PETRAUSKAS MUSEUM
In 1930, the Petrauskas brothers, the composer of light opera Mikas (1873-1937) and the well-known operatic tenor Kipras (1885-1968), built a large, imposing house on a hill above Kaunas. Mikas took up residence on the left side, Kipras on the right. Today it is a museum of Lithuanian music with a recital room seating nearly 100. On the ground floor, across from the recital room, are exhibitions devoted to the brothers; upstairs, Kipras’s first-floor flat is maintained and in the room to the left the museum also houses an exhibition on the life and works of the Petrauskas’ friend and colleague, Stasys Simkus (see Simkus).
PETRAUSKAS MUSEUM Photo Gallery
Kipras is given pride of place because of his greater stature in the musical world and because, unlike his elder brother, who emigrated in 1907, he was based in Lithuania all his life. In 1920 he was among the founders of the Kaunas Opera House and he was later professor at Vilnius Conservatory (now the Lithuanian Academy of Music). Mikas returned to Lithuania only in 1930, after
23 years in the USA, where he promoted Lithuanian music and put together operettas in Lithuanian, performed in New York and in Boston, where in 1917 he founded the Lithuanian Music School. The brothers are buried together in Vilnius in the Rasos Cemetery.

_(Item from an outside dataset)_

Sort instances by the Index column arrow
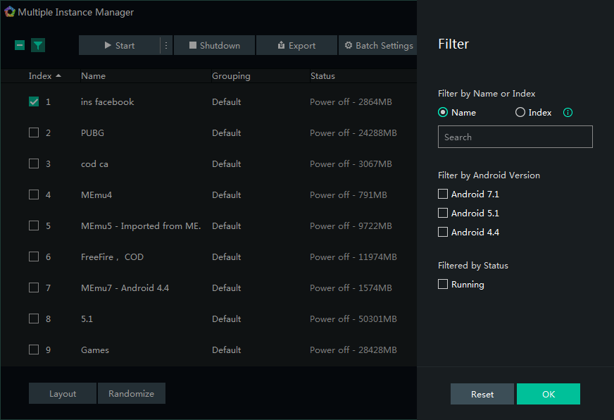614x420 pixels. [58, 75]
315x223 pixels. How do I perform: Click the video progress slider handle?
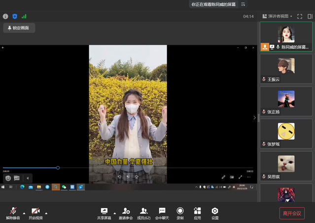click(x=58, y=168)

The exhibition devoted to Mikas – who composed what is generally regarded as the first Lithuanian opera, Birute (given in Vilnius in 1906, with his brother singing: it is really a play with music) – is chronologically organized and illustrated with facsimiles of music, pictures, documents, posters and programmes and a handsome portrait of his first wife. The adjoining room is devoted to Kipras’s career, displaying his costumes and his own concert clothes; there are photographs of him in different roles, programmes and recordings, and personal belongings including his prized collection of fishing lures.